What are added sugars?
The FDA defines “added sugars” as “sugars that are either added during the processing of foods or are packaged as such. (e.g., a bag of sugar). Added sugars include sugars (free, mono- and disaccharides), sugars from syrups and honey, and sugars from concentrated fruit or vegetable juices that are in excess of what would be expected from the same volume of 100 percent fruit or vegetable juice of the same type.”1
Is lactose an added sugar?
This means that an ingredient like organic lactose, which is a disaccharide, is required to be listed on the nutrition facts panel as an “added sugar.”

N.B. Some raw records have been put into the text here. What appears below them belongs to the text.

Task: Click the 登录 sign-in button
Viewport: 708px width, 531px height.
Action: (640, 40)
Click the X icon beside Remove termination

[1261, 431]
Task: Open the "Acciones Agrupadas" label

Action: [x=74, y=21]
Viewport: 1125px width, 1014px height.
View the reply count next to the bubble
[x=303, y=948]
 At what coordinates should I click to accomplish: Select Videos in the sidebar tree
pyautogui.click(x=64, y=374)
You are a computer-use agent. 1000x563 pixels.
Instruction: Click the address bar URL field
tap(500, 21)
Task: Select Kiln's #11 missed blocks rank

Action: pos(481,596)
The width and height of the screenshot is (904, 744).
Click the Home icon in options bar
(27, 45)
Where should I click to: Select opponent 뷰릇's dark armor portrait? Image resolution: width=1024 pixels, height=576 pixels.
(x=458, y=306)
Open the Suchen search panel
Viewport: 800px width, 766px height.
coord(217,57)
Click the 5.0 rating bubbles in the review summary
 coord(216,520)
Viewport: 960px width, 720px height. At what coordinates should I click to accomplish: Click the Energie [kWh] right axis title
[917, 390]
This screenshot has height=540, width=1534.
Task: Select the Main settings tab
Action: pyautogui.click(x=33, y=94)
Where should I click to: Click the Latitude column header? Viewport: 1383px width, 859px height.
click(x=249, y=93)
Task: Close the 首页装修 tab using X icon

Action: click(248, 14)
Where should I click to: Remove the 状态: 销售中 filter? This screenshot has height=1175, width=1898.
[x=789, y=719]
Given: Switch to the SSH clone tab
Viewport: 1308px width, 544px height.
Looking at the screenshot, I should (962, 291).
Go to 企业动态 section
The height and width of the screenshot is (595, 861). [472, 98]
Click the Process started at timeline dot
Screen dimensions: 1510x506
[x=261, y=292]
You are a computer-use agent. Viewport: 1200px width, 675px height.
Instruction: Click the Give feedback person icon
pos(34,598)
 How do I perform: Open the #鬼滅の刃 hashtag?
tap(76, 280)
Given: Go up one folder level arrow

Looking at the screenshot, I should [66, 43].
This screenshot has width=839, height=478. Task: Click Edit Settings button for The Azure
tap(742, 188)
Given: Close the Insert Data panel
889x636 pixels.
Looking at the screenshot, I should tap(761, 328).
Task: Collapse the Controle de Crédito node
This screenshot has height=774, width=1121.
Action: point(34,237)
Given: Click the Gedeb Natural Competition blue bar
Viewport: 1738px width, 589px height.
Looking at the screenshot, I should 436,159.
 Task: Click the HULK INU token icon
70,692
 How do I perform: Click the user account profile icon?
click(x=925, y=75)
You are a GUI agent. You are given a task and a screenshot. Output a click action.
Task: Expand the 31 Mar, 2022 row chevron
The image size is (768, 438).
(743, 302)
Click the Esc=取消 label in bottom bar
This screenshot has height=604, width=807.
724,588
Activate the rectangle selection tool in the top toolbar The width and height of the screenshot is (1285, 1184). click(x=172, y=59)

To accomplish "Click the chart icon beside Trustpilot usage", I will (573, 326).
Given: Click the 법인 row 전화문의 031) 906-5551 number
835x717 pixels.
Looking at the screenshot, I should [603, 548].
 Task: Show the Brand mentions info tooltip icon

Interestingly, the primary source of carbohydrates in breastmilk is lactose. If mother’s milk were to be labeled according to FDA regulations, the amount of lactose would also have to be declared as “Total Sugars.”
Is lactose needed to provide nutrition?
Lactose (a milk sugar) provides the nutrients and energy needed to support growth and development of children, and it is not the same as sucrose (table sugar).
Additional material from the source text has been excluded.